EPSRC Reference: EP/J001902/1
Title: Field-induced assembly in magnetic systems - towards tunable magnetic devices
Principal Investigator: Dullens, Professor R
Other Investigators:
Aarts, Professor DGA Wilson, Professor M
Researcher Co-Investigators:
Project Partners:
Department: Oxford Chemistry
Organisation: University of Oxford
Scheme: Standard Research
Starts: 01 October 2012 Ends: 30 December 2016 Value (£): 730,139
EPSRC Research Topic Classifications:
Complex fluids & soft solids Materials Characterisation
Materials Synthesis & Growth
EPSRC Industrial Sector Classifications:
No relevance to Underpinning Sectors
Related Grants:
Panel History:
Panel DatePanel NameOutcome
09 Sep 2011 EPSRC Physical Sciences Materials - September Announced
Summary on Grant Application Form
Self-assembly is an umbrella term for a fascinating range of processes by which initial components build into a complex structure via a chemical or physical change. From complex inorganic macromolecules to the tertiary structure of polypeptides, self-assembled systems represent an extremely wide variety of systems. However, controlling self-assembly remains a formidable challenge, not least because there are usually many components present which lead to a range of different interactions and competing driving forces. To exploit self-assembled structures for the development of useful materials and tunable devices, it is a prerequisite to have deep understanding of the fundamental structural and dynamical processes underlying the self-assembly.

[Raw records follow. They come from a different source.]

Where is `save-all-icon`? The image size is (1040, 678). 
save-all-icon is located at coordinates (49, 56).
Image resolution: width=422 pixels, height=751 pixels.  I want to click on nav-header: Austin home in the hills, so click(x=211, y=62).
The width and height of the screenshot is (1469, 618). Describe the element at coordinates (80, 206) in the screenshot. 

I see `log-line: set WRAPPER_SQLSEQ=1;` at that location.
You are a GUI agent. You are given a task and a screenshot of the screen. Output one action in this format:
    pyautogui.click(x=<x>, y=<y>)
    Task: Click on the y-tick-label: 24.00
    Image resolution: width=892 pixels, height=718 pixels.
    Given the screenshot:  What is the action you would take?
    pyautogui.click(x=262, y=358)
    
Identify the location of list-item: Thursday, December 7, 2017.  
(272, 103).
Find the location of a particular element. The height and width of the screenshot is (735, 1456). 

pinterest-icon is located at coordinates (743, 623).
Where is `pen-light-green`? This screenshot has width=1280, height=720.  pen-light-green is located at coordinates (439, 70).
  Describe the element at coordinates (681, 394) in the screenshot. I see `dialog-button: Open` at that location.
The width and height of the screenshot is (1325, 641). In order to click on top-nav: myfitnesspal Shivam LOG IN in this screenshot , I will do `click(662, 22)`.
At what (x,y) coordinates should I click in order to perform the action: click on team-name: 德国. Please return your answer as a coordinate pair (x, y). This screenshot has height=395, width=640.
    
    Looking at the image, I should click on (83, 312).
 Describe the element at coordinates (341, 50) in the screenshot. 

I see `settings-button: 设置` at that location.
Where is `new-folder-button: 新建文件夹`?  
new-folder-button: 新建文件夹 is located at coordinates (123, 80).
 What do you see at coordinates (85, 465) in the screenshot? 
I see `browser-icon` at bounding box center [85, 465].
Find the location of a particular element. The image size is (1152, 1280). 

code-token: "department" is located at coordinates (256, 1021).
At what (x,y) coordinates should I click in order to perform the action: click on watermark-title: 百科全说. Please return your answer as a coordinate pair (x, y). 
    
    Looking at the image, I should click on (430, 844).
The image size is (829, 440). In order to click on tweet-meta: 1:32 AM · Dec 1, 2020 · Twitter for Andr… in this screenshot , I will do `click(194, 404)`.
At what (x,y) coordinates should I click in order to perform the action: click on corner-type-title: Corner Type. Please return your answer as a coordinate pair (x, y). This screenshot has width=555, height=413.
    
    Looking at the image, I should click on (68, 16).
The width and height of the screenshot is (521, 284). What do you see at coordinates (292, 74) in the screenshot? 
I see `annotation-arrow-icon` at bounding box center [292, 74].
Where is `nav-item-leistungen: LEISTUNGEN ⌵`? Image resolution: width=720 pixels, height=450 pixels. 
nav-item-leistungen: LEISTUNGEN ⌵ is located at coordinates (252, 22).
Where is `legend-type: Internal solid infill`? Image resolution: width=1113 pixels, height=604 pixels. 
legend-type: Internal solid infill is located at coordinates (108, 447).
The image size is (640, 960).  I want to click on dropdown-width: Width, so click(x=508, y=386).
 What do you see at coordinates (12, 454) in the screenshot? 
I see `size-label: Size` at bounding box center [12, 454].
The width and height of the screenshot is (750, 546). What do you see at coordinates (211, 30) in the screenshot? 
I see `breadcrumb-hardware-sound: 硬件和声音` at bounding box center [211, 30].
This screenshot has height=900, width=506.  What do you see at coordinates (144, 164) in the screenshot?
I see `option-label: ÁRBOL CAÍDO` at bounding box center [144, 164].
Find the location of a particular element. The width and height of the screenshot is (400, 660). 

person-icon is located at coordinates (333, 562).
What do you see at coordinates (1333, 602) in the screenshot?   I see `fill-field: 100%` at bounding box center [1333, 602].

One particular class of material that displays a rich variety of self-assembled patterns is termed magneto-rheological (MR) fluids. MR fluids are formed by magnetic colloidal nanoparticles dispersed in a non-magnetic solvent (or non-magnetic colloidal nanoparticles in a magnetic fluid). Upon the application of an external magnetic field typically chain-like and fibrous structures appear, which sensitively affect the viscosity of the system. This effect is exploited in a wide range of applications ranging from MR seismic shock dampers to innovative prosthetic limbs. Furthermore, with their tunability of interaction, MR fluids are excellent model systems for fundamental network forming systems.

Here, we propose to investigate the field-induced assembly of fibrous network materials in MR fluids using experiments, computer simulations and stochastic fibrous network theory. Because the typical colloidal length and time scales are of the order of micrometers and seconds respectively, the structure and dynamics can be analysed at the particle level using optical microscopy, which allows for detailed comparisons between experiments, simulations and theory. Furthermore, we aim to exploit the effect of the addition of impurities, confinement and flow to control the network formation, which will allow us to explore the development of tunable magnetic devices.